2019年6月12日水曜日

MMTは「不都合な真実」だ

MMTは、最近になって米国で注目され始めたことから、日本でも議論が盛んになり、政府・マスコミが火消しに追われている状況だ。なぜなら「MMTは不都合な真実」だからである。

MMT(現代貨幣理論)と言えば、マスコミはすぐに「カネを無限に発行できる」「借金はいくらあっても問題ない」という極論を取り上げて、これがMMTだという。しかし、そんな極端な話ではなく、MMT(現代貨幣理論)の基本は、現代のおカネの仕組みを正しく理解することに大きな意味があり、その説明は、会計の基本原則である、「バランスシート」によって、まったくもって、正しいことが明白だ。

つまり、「現代の貨幣は、すべて銀行からの借金によって作られる」
という、「不都合な真実」である。

これは、これまで政府やマスコミが説明してきたしくみとは、まったく異なっている。例えば、財務省の説明に「国債は国民の貯蓄によって買い支えられているので、国債が増えると買い支えられなくなる」というものがある。しかし、実際には、国民の貯蓄によって国債が買い支えられているのではなく、「国債を発行することで、国民の貯蓄が成り立っている」のである。これは、バランスシートの動きからみて明らかであり、しかも最近の国会でも「日銀がこれを認めている」のである。

なぜなら、「現代の貨幣はすべて銀行からの借金によって作られる」からである(硬貨を除く)。
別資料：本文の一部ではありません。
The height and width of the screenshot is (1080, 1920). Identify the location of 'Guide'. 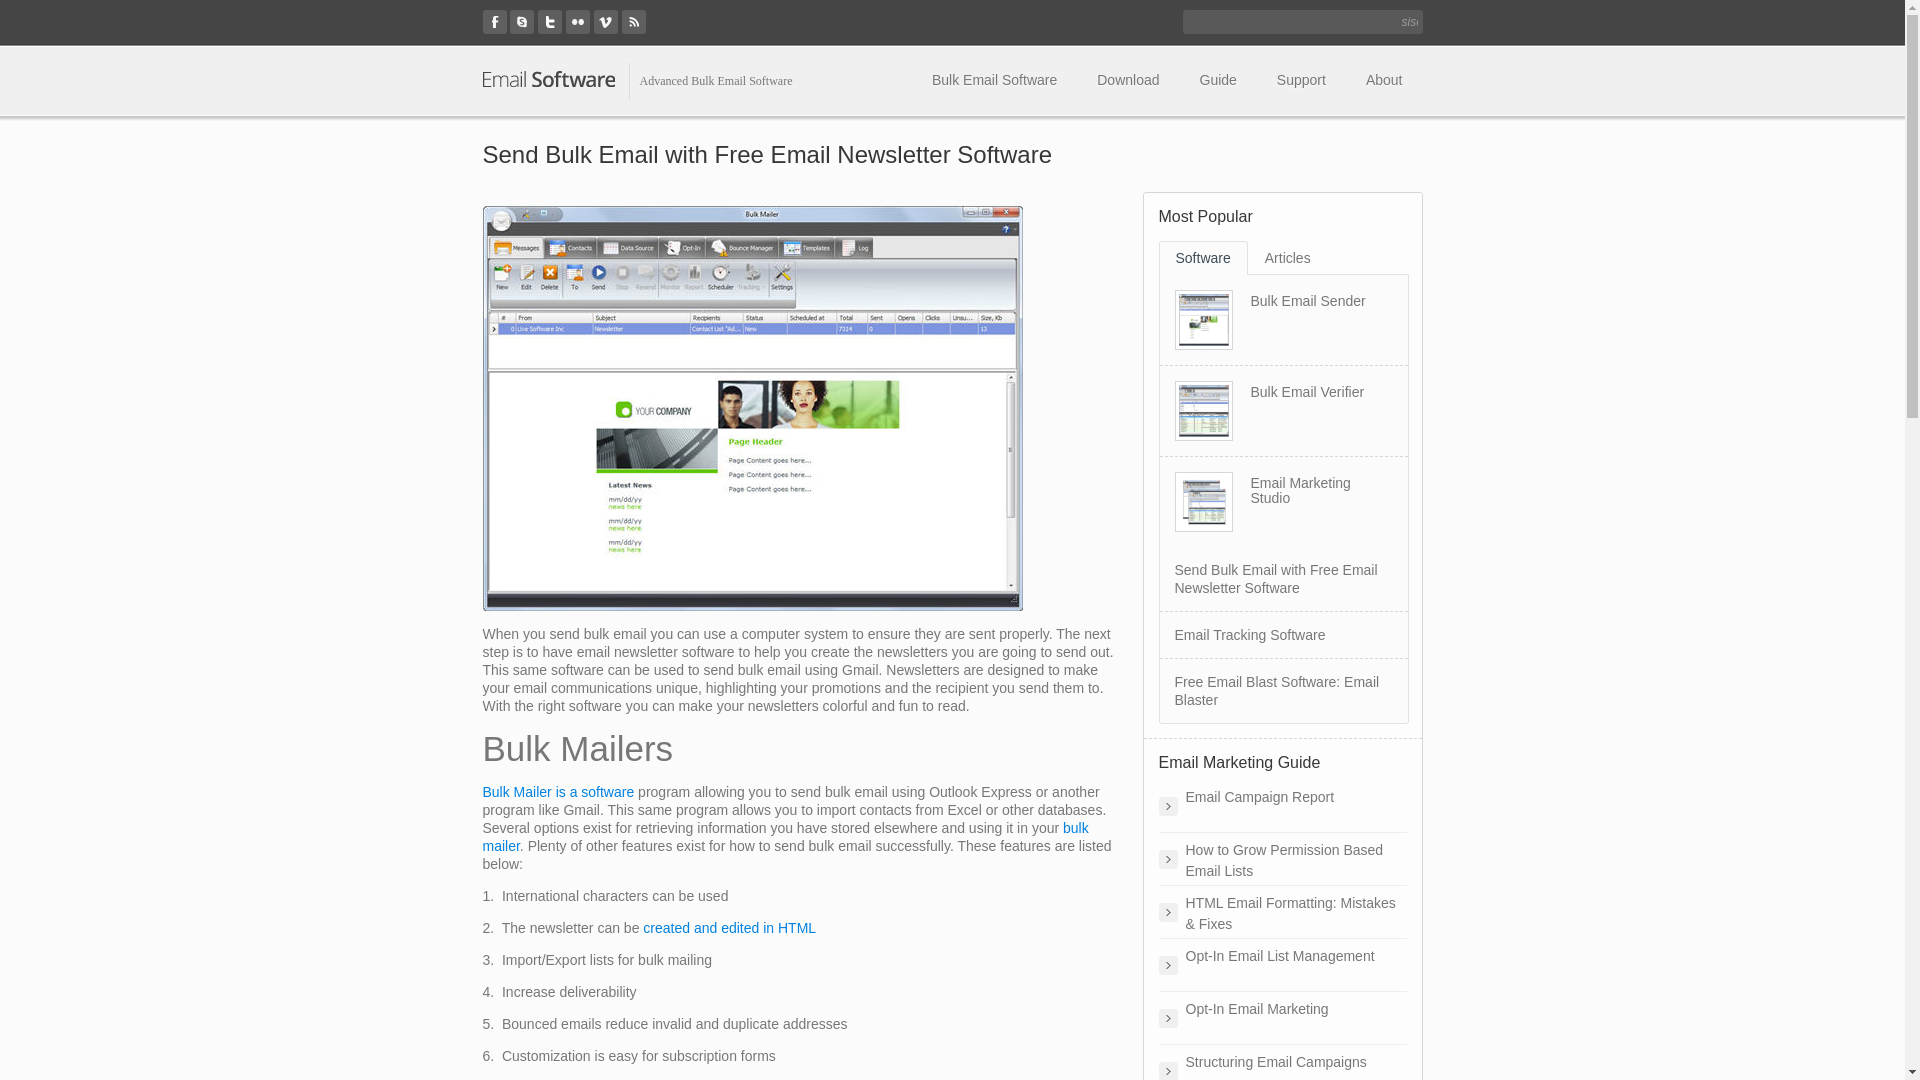
(1217, 79).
これは、財政再建と称して、消費増税を企む財務省と、そのとりまき政治家にとっては、非常に「不都合な真実」であり、この火消しにやっきになるのは、当然であろう。なぜなら、財務省が嘘つきであることが明らかになり、同時に、財政再建の理屈がひとつが、失われるからである。

さらに、貨幣の正しい理解に基づけば、デフレ(あるいは低インフレ)の状況において、財政再建、すなわち国債の発行残高を減らすことは、デフレを悪化させることに直結することが理解されるからだ。
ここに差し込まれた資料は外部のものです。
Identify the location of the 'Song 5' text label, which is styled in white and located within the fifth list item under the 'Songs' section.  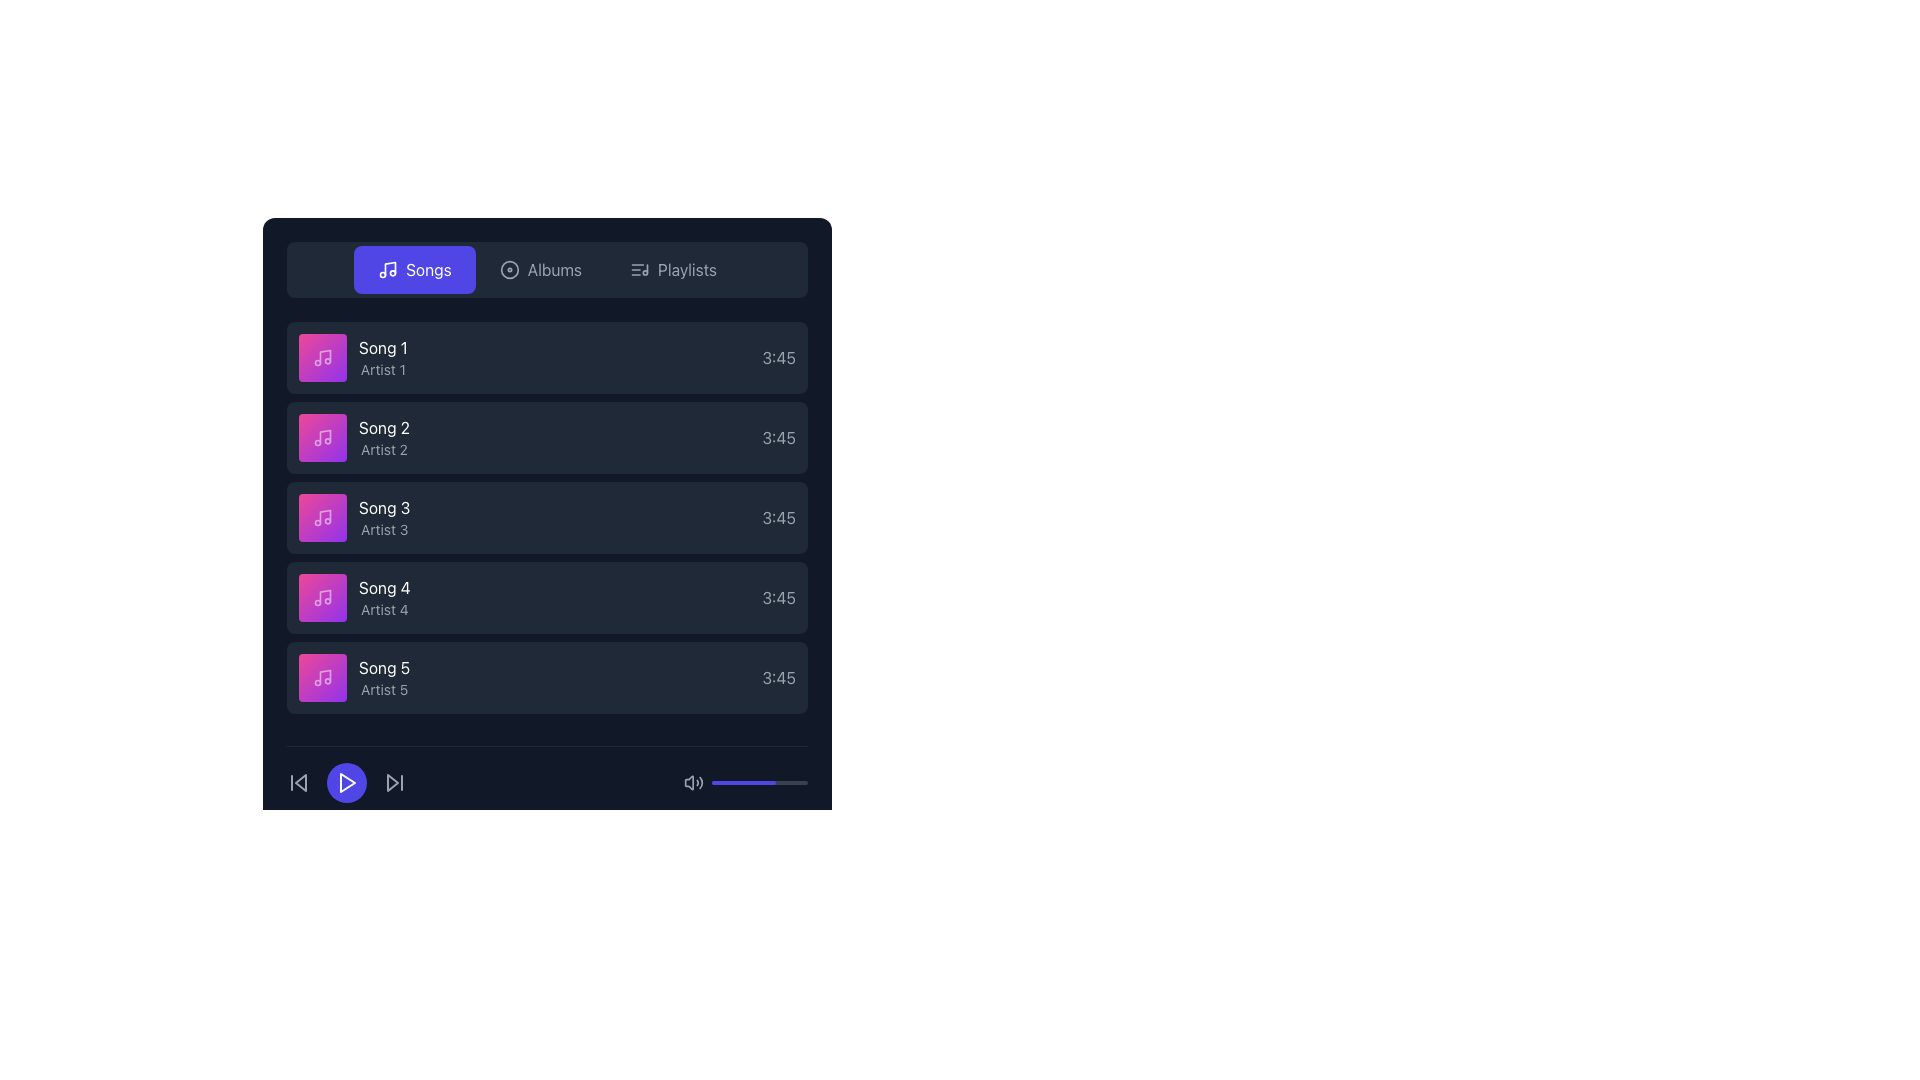
(384, 667).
つまり、現代の貨幣はすべて借金から作られているのだから、もし、政府の借金を減らせば、その分だけ、世の中のおカネが消えて無くなることを意味する。安倍首相も「デフレは貨幣現象である」と発言していたはずであり、つまり、財政再建がデフレを悪化させるものであることは、百も承知のはずである。
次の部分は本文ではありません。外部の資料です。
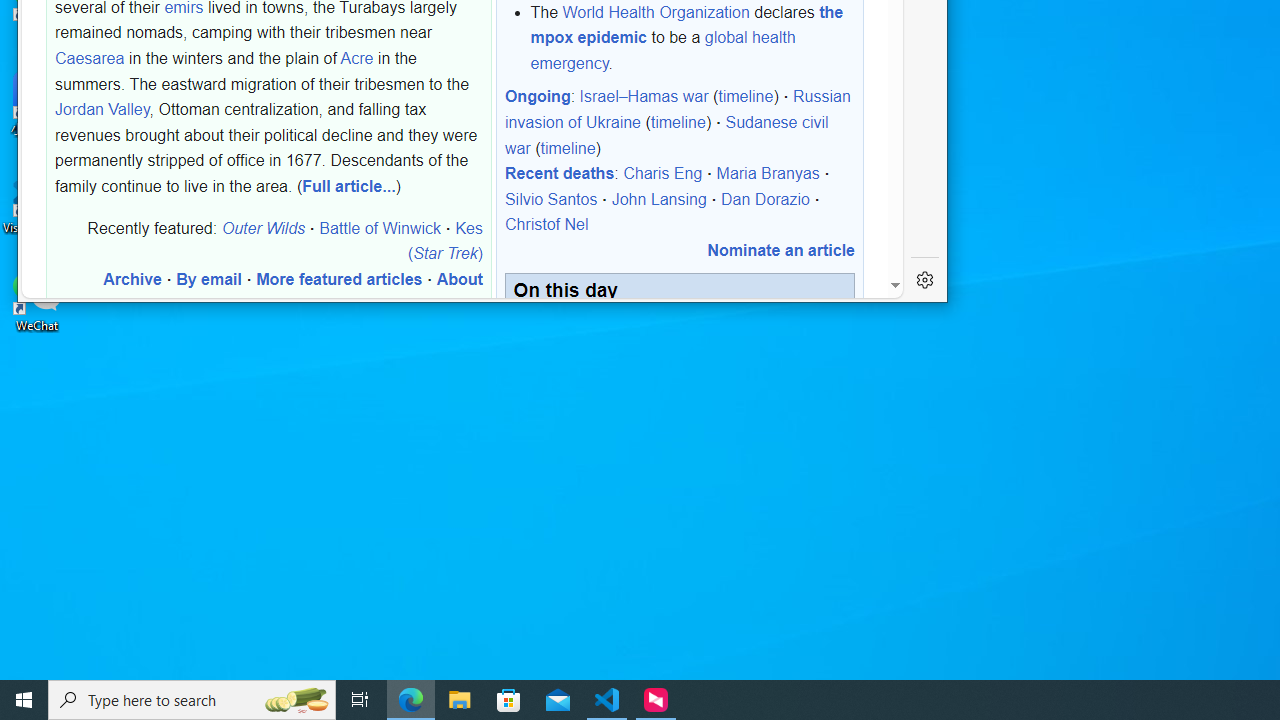  I want to click on 'Task View', so click(359, 698).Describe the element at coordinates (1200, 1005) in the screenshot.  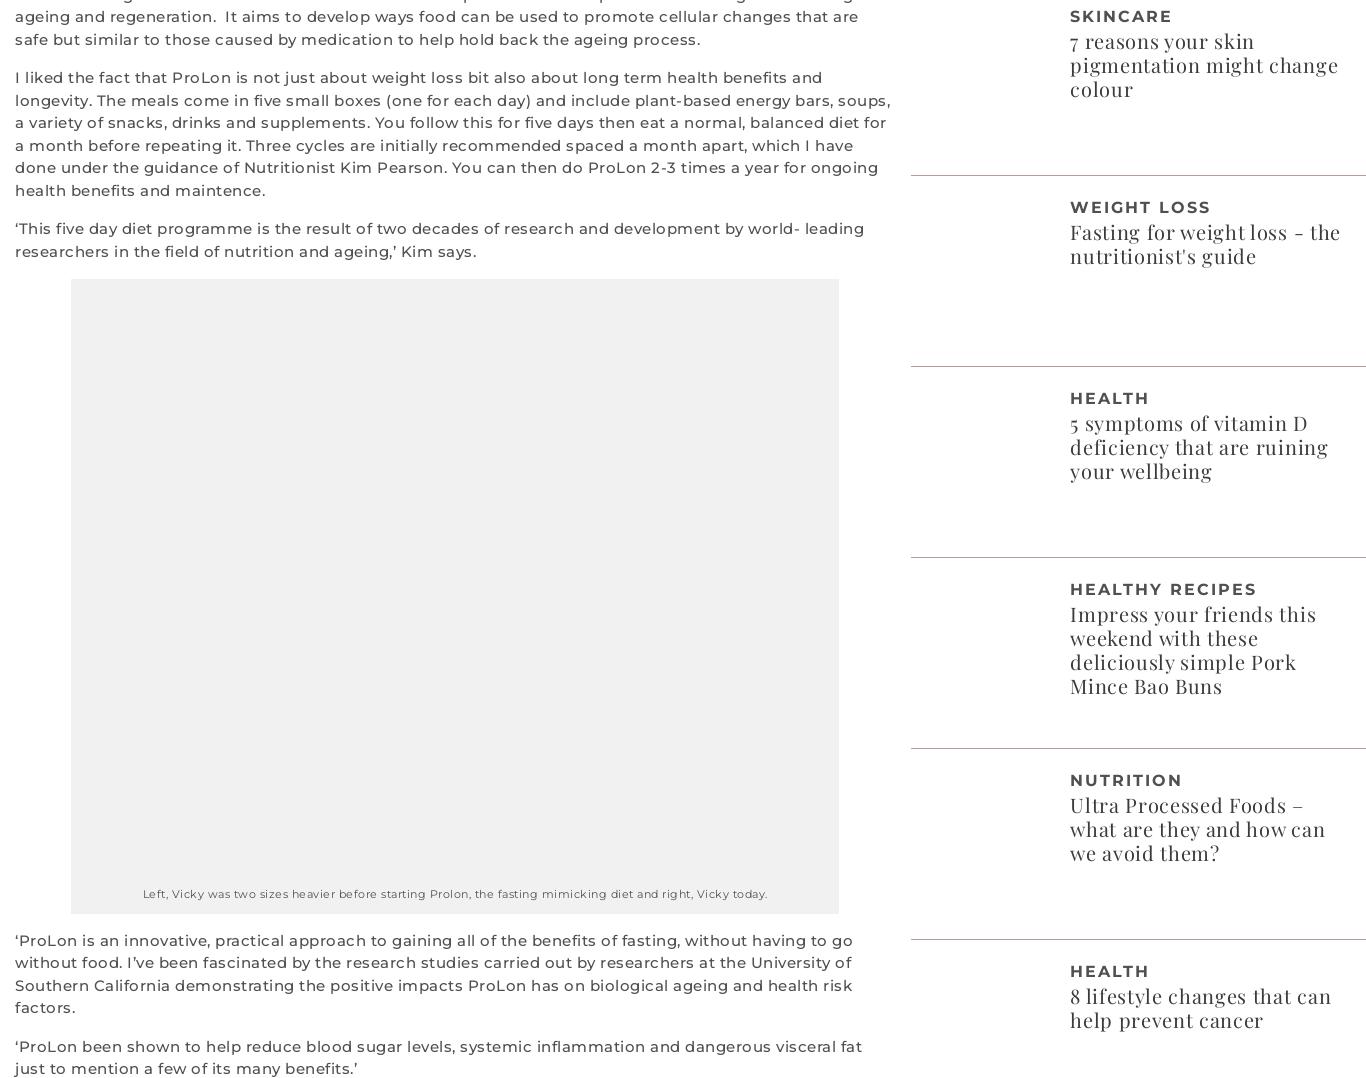
I see `'8 lifestyle changes that can help prevent cancer'` at that location.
つまり、本年10月に予定されている消費税の増税は、デフレ脱却に向けて、まさに「逆噴射全開」となる。MMTによって、おカネの正しい仕組みが理解されるなら、本年10月の消費増税を延期することは、あまりに当然の結論になる。これは財務省にとって「まことに不都合な真実」に他ならない。

MMTは、政府、与党、増税議員、御用学者にとって「不都合な真実」であり、これを、やっきになって火消ししているのが、現状なのである。